As far as I know, he didn’t say the more taxes we pay the more civilized we are, but reading Paul Krugman’s "The Conscience of a Liberal," I realized our country’s very best years, 1947 to 1972, were the years of high marginal income taxes, a fact that destroys today’s prevalent myth, "supply-side economics" that holds the less we tax the immensely rich, the better off we all are.

We have lower taxes than any other industrialized democracy, particularly our federal tax take of 19-21% is lower than that of most central governments in similar nations. But this is because we do not have universal health insurance, which routes about 10% more of the gross national product through government. And not having universal health insurance is indeed uncivilized because a minimum of 18,000 Americans die each year because they do not have financial access to medical care. But that’s another sad story, not unlike the tax inequities quantified in Krugman’s book.

After a horrendous world war following the Great Depression, this nation found itself flat on its back with a deteriorating infrastructure, a war-oriented industrial base and a not very well educated populace. Conversely, world-wide we were the king of the hill, albeit a very low hill, because other nations were worse off than we. Nevertheless, after a hesitation during two years of Republican congressional majorities, this nation launched a program to rebuild our nation, reduce our war-time debt, and to assist rebuilding Europe in order to stem communist infiltration and discourage Soviet aggression.

These were the tasks for the Greatest Generation which came marching home from a war that placed in uniform 14 million of 120 million Americans. They again performed well, supporting a two-party consensus to distribute fairly the fruits of a rapidly growing economy.

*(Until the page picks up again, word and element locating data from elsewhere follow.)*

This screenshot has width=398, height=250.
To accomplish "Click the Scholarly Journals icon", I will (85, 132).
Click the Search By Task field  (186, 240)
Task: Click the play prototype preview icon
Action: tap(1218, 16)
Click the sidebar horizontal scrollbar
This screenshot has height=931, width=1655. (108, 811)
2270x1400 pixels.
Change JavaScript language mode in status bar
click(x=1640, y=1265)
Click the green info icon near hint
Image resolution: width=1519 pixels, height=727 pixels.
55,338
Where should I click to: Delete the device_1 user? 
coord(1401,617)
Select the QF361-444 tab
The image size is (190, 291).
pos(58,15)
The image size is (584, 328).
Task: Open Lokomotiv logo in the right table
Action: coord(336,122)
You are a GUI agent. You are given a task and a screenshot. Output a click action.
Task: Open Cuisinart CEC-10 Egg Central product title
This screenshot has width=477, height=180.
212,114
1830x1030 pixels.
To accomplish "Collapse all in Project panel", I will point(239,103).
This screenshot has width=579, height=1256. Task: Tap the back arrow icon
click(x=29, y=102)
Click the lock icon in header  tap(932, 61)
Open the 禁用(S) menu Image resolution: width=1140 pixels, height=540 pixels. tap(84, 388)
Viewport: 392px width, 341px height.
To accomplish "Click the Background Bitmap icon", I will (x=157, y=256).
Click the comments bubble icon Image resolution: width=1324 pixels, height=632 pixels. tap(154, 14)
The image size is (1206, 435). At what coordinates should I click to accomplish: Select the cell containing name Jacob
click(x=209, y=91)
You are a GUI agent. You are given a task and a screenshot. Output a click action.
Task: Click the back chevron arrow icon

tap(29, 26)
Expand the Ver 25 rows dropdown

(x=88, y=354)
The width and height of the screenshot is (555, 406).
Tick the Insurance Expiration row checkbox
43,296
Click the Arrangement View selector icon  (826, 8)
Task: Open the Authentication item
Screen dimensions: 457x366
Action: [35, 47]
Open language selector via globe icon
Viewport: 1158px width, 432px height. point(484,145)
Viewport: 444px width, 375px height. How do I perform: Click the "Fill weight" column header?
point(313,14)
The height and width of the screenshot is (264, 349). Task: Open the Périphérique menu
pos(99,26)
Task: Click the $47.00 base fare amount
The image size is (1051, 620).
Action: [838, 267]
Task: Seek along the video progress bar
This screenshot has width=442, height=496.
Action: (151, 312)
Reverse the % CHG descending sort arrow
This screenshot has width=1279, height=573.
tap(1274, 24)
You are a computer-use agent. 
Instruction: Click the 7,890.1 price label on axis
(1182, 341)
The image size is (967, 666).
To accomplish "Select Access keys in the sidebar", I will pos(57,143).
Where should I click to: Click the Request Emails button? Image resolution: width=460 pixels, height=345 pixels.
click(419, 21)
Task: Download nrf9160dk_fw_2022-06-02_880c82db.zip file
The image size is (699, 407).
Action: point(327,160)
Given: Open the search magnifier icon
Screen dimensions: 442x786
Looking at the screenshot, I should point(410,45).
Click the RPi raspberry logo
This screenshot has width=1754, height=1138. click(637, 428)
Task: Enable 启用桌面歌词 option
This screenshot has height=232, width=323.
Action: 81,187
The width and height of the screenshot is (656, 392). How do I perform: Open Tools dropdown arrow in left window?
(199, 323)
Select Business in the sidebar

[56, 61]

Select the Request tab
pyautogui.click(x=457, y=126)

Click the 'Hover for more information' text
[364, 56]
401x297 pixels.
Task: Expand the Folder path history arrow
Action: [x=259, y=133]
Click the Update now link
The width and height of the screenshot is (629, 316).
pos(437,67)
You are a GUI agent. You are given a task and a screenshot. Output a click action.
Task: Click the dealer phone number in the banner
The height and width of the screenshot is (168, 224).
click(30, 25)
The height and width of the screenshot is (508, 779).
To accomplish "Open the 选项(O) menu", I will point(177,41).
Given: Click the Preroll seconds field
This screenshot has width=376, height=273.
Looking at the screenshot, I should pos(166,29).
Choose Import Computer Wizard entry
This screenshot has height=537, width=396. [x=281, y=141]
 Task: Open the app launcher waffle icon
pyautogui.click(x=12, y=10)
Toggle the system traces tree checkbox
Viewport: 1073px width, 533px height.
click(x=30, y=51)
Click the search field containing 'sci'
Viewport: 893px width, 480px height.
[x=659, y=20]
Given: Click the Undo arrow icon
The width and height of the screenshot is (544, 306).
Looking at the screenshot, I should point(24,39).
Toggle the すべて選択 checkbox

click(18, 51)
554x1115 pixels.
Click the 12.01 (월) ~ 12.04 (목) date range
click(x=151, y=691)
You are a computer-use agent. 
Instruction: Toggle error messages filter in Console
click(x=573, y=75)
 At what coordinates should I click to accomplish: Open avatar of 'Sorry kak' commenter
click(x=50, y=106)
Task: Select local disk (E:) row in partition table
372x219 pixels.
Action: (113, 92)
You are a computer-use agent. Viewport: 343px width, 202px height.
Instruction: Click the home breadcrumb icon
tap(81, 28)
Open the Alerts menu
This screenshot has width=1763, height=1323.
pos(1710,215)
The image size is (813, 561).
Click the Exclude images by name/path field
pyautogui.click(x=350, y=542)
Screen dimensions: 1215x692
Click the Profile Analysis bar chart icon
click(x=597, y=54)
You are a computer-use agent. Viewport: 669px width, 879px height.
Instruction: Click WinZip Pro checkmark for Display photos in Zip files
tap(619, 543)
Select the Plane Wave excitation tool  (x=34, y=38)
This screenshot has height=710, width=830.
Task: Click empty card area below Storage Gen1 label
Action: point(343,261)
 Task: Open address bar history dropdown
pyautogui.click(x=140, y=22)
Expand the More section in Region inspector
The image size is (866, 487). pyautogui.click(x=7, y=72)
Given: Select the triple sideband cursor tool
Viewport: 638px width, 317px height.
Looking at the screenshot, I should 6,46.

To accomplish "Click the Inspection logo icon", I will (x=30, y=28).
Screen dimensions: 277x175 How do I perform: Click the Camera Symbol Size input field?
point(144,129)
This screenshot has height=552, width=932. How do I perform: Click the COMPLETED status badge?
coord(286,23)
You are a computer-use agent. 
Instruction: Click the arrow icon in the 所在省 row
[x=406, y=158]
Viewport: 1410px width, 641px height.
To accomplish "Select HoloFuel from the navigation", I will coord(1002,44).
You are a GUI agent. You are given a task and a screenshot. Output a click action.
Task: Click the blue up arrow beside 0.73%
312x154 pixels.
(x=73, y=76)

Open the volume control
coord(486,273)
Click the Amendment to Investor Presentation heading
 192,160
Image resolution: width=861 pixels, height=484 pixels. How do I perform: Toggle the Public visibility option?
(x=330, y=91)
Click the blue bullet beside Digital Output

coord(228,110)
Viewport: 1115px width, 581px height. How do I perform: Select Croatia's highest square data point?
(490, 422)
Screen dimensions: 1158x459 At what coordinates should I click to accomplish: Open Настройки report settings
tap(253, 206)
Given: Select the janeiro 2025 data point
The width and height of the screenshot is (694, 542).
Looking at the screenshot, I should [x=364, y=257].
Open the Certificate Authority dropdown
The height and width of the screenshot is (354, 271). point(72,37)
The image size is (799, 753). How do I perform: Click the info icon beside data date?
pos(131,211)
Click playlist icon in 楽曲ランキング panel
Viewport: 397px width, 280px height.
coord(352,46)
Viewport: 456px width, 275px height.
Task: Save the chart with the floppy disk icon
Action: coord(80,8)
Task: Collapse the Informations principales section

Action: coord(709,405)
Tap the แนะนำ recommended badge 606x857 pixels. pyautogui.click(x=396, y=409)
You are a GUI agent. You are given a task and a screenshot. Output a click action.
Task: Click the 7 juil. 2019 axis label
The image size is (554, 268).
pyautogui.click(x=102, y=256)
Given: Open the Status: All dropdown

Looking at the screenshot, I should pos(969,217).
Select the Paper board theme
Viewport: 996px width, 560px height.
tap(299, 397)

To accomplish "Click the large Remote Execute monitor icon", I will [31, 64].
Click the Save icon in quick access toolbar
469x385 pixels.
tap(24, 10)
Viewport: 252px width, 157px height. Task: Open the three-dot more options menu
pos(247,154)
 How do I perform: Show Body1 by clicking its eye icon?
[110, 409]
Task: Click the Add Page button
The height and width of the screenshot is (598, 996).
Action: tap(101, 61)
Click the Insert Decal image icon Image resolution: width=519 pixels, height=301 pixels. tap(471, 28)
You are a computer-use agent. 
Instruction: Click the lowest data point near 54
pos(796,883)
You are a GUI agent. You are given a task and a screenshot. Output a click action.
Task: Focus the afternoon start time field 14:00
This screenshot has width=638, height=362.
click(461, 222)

Further, we paid as we went with high marginal income taxes, high taxes on income from capital, and high estate taxes, the kind of taxes which today we are told would ruin the nation.

Marginal income taxes reached 91% by the mid-fifties, the Eisenhower years, when Krugman tells us "the United States faced the expenses of the Cold War." What a unique idea to pay as we went!

Marginal income taxes were still 70% when Reagan became president. Today they are 35%, not enough to finance our government and forcing us to borrow money from oil-producing countries and China to pay our bills.

As a result, the national debt is $30,000 for each American ($90,000 for each household), and interest on the debt is the federal government’s third largest expenditure. In our best days, capital income was decreased by a 55% corporate income tax (McCain wants to cut it from 35% to 25%), and estate taxes that reached a maximum of 77%. By the mid-fifties the wealthy 0.1% of Americans owned only about 10% of the nation’s wealth compared with 20% in 1929, and again today.

Heavy taxes on high income Americans propelled our nation into its greatest period of growth, and a more equitable distribution of income and wealth than at any other time in modern history. Median income doubled from 1947-1973.

Adam Smith, Scot economist, who published "Wealth of Nations" in 1776, is often cited for his support of the economic efficiencies of free markets. But Smith also wrote, "The subjects of every state ought to contribute towards the support of the government, as nearly as possible, in proportion to their respective abilities; that is, in proportion to the revenue which they respectively enjoy under the protection of the state."

By refusing to fairly tax the rich, Republicans are destroying America’s middle class, destroying the value of our currency and threatening us with financial chaos.